Across bipolar subtypes, patients diagnosed with bipolar I, II, or other bipolar diagnoses were similarly likely to experience sustained periods of recovery, subsyndromal symptoms, or depression. This is consistent with recent work from the Collaborative Depression study (Judd et al., 2008
), and highlights the chronicity, severity and functional burden associated with all bipolar spectrum diagnoses. Interestingly, more individuals in the recovered group reported a previous diagnosis of a psychotic disorder. This history may have resulted in more aggressive treatment for these individuals, or may be a marker for a more treatment responsive phenotype.
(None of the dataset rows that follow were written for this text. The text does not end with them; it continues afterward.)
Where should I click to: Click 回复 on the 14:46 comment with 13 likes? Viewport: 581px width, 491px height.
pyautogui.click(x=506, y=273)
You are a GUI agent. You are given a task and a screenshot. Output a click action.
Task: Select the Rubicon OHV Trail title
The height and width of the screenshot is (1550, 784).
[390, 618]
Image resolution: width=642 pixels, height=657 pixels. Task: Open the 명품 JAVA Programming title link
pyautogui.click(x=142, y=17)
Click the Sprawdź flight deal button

However, functional outcomes remained significantly different across the three groups after accounting for these baseline differences. As expected, the recovered and depressed groups differed on almost all measures, with the exception of mean YMRS score. Interestingly, those in the subsyndromal group presented with the highest adjusted YMRS score. It is possible that patients who are likely to experience sustained periods of subsyndromal symptoms are prone to mixed episodes, or to a mixed symptom presentation, complicating treatment course and decisions (Goodwin et al., 2004
; Keller et al., 1986
; Strakowski et al., 1996
). In a recent analysis, 26.7% of those experiencing subsyndromal symptoms after recovery from a major affective disorder had symptoms of mixed polarity (Judd et al., 2008
), a pattern that has been observed elsewhere (Bauer et al., 2005
; Suppes et al., 2005
). It is possible that antidepressant exposure contributes to the experience of mixity in these patients (Goldberg et al., 2007
). Further work may help establish the frequency and characteristics of those likely to experience of subsyndromal mixed depressive and hypomanic/manic symptoms, and the relationship of these symptoms to clinical and functional outcomes.
Similar to patients in sustained depressive episodes, those patients with prolonged periods of subsyndromal symptoms separated from those in the recovered group on almost all of the functional outcome measures. They reported greater functional impairment on the total LIFE-RIFT and within each individual domain of Satisfaction, Recreation, Work, and Relationships, more impaired work days than those in the recovered group, and less overall satisfaction with the quality of their daily life.
The only exception was the measure of the number of work days missed. Those in a depressive episode were most likely to miss work due to symptoms, compared to those with continued symptoms or those who were recovered. However, though improvement may allow patients with continued symptoms to work, they perform consistently at lower levels, a problem described as “presenteeism” (Adler et al, 2006
The strengths of this analysis include the large, “real world” nature of the sample. One of the weaknesses is the cross-sectional nature of this initial work. Longitudinal outcome data would be beneficial in the future. Rapaport has reported that symptom severity, comorbid diagnoses, and other relevant clinical factors account for no more than a quarter of the variance in quality of life in any DSM IV mood and anxiety disorders previously evaluated (Rapaport et al., 2005
). Since the major focus of this paper is the relationship of subsyndromal symptoms to functioning rather than quality of life in bipolar disorder, we did not focus our analyses on the relationships between quality of life and symptom status across the range of mood states.
In conclusion, patients with sustained subsyndromal symptoms were indistinguishable from those in a full depressive episode on all measures of functional outcomes. The current work reinforces the need to attempt multiple trials of medication and medication combinations to strive toward full recovery in all patients and to include subsyndromal symptoms and/or functional outcomes in clinical trials.